**Assignment:**
The whole listing is to be printed again exactly.

= = = =

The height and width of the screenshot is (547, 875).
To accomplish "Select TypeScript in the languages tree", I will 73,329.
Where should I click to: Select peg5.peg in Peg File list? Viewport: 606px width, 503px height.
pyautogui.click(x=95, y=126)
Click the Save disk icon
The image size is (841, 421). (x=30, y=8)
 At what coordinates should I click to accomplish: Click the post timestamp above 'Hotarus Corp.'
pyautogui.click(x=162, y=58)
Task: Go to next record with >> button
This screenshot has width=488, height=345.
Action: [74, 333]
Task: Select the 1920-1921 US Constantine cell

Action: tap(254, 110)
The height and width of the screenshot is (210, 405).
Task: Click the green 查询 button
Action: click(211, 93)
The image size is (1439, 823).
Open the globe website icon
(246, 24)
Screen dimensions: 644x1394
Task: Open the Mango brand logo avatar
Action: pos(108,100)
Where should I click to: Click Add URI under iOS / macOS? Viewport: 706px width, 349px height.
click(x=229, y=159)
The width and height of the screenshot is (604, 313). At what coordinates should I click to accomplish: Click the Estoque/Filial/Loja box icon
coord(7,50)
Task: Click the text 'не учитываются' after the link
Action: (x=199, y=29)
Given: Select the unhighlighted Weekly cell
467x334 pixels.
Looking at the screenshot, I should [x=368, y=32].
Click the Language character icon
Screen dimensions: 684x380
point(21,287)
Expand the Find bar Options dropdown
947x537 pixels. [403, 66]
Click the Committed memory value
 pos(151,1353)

= = = =

**Solution to the exercise:**
The height and width of the screenshot is (547, 875).
To accomplish "Select TypeScript in the languages tree", I will 73,329.
Where should I click to: Select peg5.peg in Peg File list? Viewport: 606px width, 503px height.
pyautogui.click(x=95, y=126)
Click the Save disk icon
The image size is (841, 421). (x=30, y=8)
 At what coordinates should I click to accomplish: Click the post timestamp above 'Hotarus Corp.'
pyautogui.click(x=162, y=58)
Task: Go to next record with >> button
This screenshot has width=488, height=345.
Action: [74, 333]
Task: Select the 1920-1921 US Constantine cell

Action: tap(254, 110)
The height and width of the screenshot is (210, 405).
Task: Click the green 查询 button
Action: click(211, 93)
The image size is (1439, 823).
Open the globe website icon
(246, 24)
Screen dimensions: 644x1394
Task: Open the Mango brand logo avatar
Action: pos(108,100)
Where should I click to: Click Add URI under iOS / macOS? Viewport: 706px width, 349px height.
click(x=229, y=159)
The width and height of the screenshot is (604, 313). At what coordinates should I click to accomplish: Click the Estoque/Filial/Loja box icon
coord(7,50)
Task: Click the text 'не учитываются' after the link
Action: (x=199, y=29)
Given: Select the unhighlighted Weekly cell
467x334 pixels.
Looking at the screenshot, I should [x=368, y=32].
Click the Language character icon
Screen dimensions: 684x380
point(21,287)
Expand the Find bar Options dropdown
947x537 pixels. [403, 66]
Click the Committed memory value
 pos(151,1353)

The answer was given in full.